● Belge alıntısı
# # # # # # #

Abaküs Yazılım
11. Hukuk Dairesi
Esas No: 2018/2782
Karar No: 2019/4025

Yargıtay 11. Hukuk Dairesi 2018/2782 Esas 2019/4025 Karar Sayılı İlamı

Özet:


Davalı şirketin eski müdürleri olan davacılar, halen ticaret sicilinde yetkili olarak göründüklerini ancak ilişkilerinin kesildiğini ve yeni müdürlerin atandığını ileri sürerek şirketin sicildeki kayıtlarının düzeltilerek isimlerinin silinmesine karar verilmesini istemişlerdir. İlk derece mahkemesi, davanın ticaret sicil müdürlüğündeki maddi hataya dayandığı gerekçesiyle usulden reddetmiştir. Davacılar bu karara istinaf etmiş ancak Bölge Adliye Mahkemesi, davacıların müdürlük görevlerinin süresinin dolduğunu ve sicil kayıtlarının düzeltilmesinin Ticaret Sicil Müdürlüğü’nün sorumluluğunda olduğunu belirterek istinaf başvurusunu esastan reddetmiştir. Davacılar vekili ise bu kararı temyiz etmiştir. Kararda HMK’nın 353/b-1 maddesi uyarınca Bölge Adliye Mahkemesi kararının usul ve yasaya uygun olduğu sonucuna varılıp, temyiz istemi reddedilmiştir. Kanun maddeleri olarak HMK’nın 114, 115, 370/1 ve 372. maddeleri geçmektedir.
11. Hukuk Dairesi         2018/2782 E.  ,  2019/4025 K.

    "İçtihat Metni"

    MAHKEMESİ : İSTANBUL BÖLGE ADLİYE MAHKEMESİ
    13. HUKUK DAİRESİ


    TÜRK MİLLETİ ADINA

    Taraflar arasında görülen davada İstanbul Anadolu 1. Asliye Ticaret Mahkemesince verilen 23/11/2016 tarih ve 2015/875 E. - 2016/924 K. sayılı kararın davacılar vekili tarafından istinaf edilmesi üzerine, istinaf isteminin esastan reddine dair İstanbul Bölge Adliye Mahkemesi 13. Hukuk Dairesi’nce verilen 21/03/2018 tarih ve 2017/831-2018/212 sayılı kararın Yargıtayca incelenmesi davacılar vekili tarafından istenmiş ve temyiz dilekçesinin süresi içinde verildiği anlaşılmış olmakla, dava dosyası için Tetkik Hakimi ... tarafından düzenlenen rapor dinlendikten ve yine dosya içerisindeki dilekçe, layihalar, duruşma tutanakları ve tüm belgeler okunup, incelendikten sonra işin gereği görüşülüp, düşünüldü:
    Davacılar vekili, müvekkillerinin davalı şirketin eski müdürleri olduğunu, davalı şirket ile ilişkileri kesildiğini ve yeni müdürlerin atandığını, ancak müvekkillerin halen ticaret sicilinde yetkili olarak göründüğünü, bu durumun hukuka aykırı olduğunu ileri sürerek davalı şirketin sicildeki kayıtlarının düzeltilerek müvekkillerinin isimlerinin şirket yetkilisi bölümünden silinmesine karar verilmesini istemiştir.

# # # # # # #

● Veri listesi
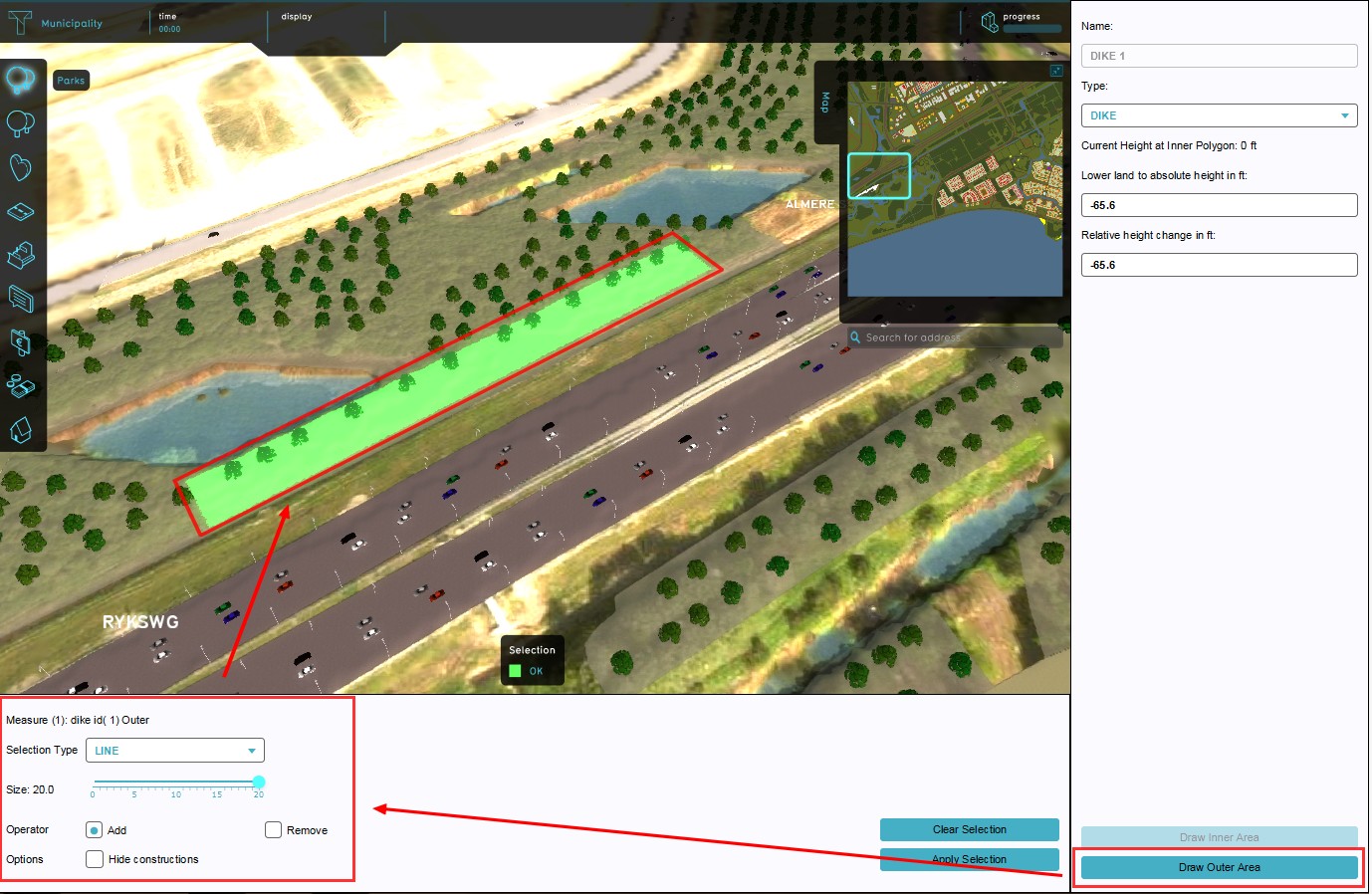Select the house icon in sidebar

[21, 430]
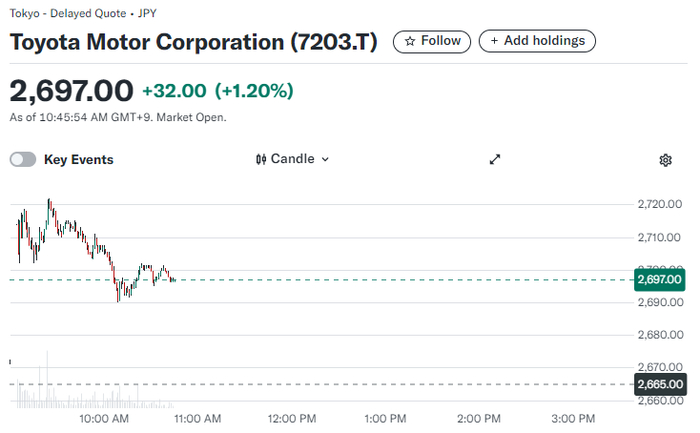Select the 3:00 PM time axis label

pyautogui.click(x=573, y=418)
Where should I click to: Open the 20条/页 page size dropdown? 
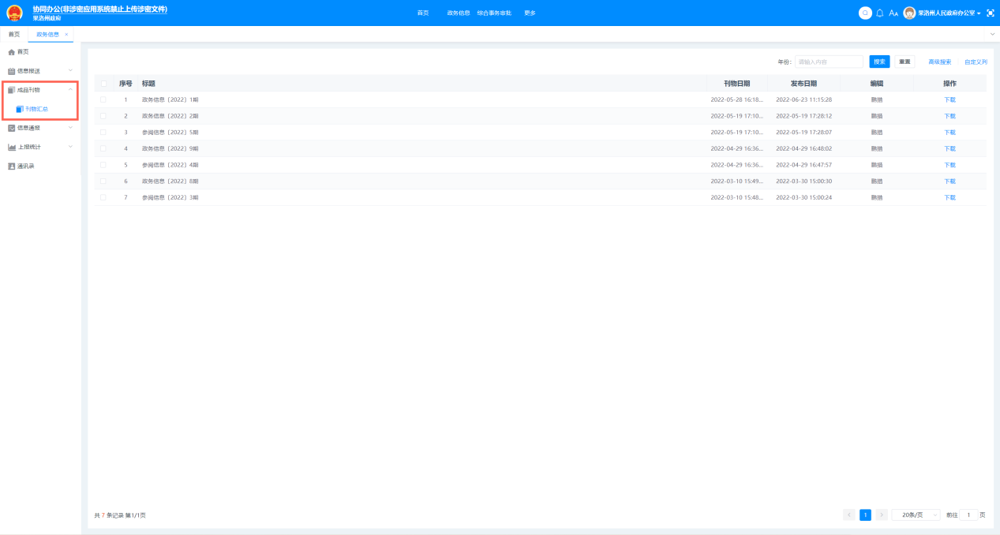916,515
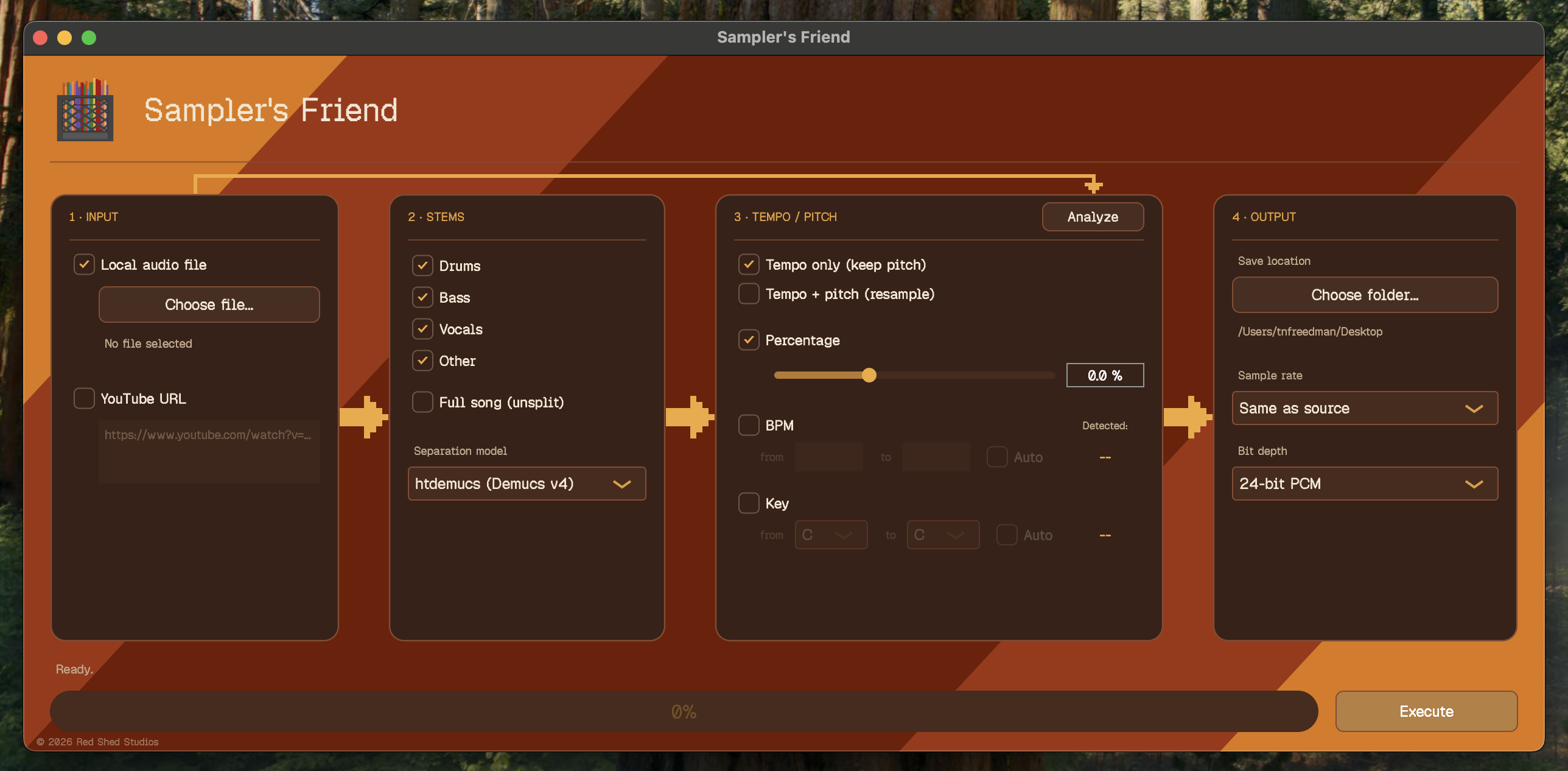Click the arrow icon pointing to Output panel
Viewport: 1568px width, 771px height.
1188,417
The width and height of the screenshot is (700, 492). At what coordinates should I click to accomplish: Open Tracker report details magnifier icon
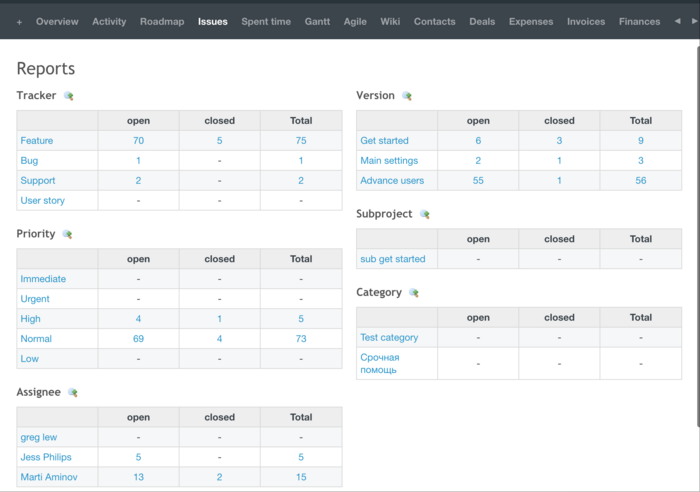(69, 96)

# # # # # # #

● Yapacağınız iş
Yukarıdaki Yargıtay kararı metninin son cümlesinden sonra gelecek devamını yazın.

● Sonuç aşağıda
    Davalı taraf davaya cevap vermemiştir.
    İlk Derece Mahkemesince, dava konusu olayın Ticaret Sicil Müdürlüğündeki maddi hataya dayandığı, davacıların bu maddi hatanın düzeltilmesi için İstanbul Ticaret Sicil Müdürlüğüne başvurması ve alacağı cevabın olumsuz olması halinde İstanbul Ticaret Sicil Müdürlüğüne karşı dava açması gerektiği, açılan bu davada husumetin davalı şirkete yöneltemeyeceği gerekçesi ile davanın HMK"nın 114 ve 115. maddesi uyarınca usulden reddine karar verilmiştir.
    Karara karşı davacılar vekilince istinaf isteminde bulunulmuştur.
    Bölge Adliye Mahkemesince, davacıların 13/02/2008 tarihinde yapılan davalı şirket ortaklar kurulu toplantısında üç yıl süreyle davalı şirket müdürü olarak seçildikleri ve bu kararın 05/03/2008 tarihinde tescil, 10/03/2008 tarihli Türkiye Ticaret Sicil Gazetesinde ilan edildiği, buna göre davacıların müdürlük görevlerinin 10/03/2011 tarihinde sona erdiği, zaten davalı şirketin 02/10/2012 tarihli ortaklar kurulu toplantısında da Kaya Çetindağ" ın şirket müdürlüğüne atandığı, dolayısıyla sicil kayıtlarındaki bu yanlışlığı düzeltecek kurumun Ticaret Sicil Müdürlüğü olduğu, davalıya husumet düşmeyeceği gerekçesi ile davacılar vekilinin istinaf başvurusunun esastan reddine karara verilmiştir.Kararı, davacılar vekili temyiz etmiştir.
    Yapılan yargılama ve saptanan somut uyuşmazlık bakımından uygulanması gereken hukuk kuralları gözetildiğinde İlk Derece Mahkemesince verilen kararda bir isabetsizlik olmadığının anlaşılmasına göre yapılan istinaf başvurusunun HMK"nın 353/b-1 maddesi uyarınca Bölge Adliye Mahkemesince esastan reddine ilişkin kararın usul ve yasaya uygun olduğu kanısına varıldığından Bölge Adliye Mahkemesi kararının onanmasına karar vermek gerekmiştir.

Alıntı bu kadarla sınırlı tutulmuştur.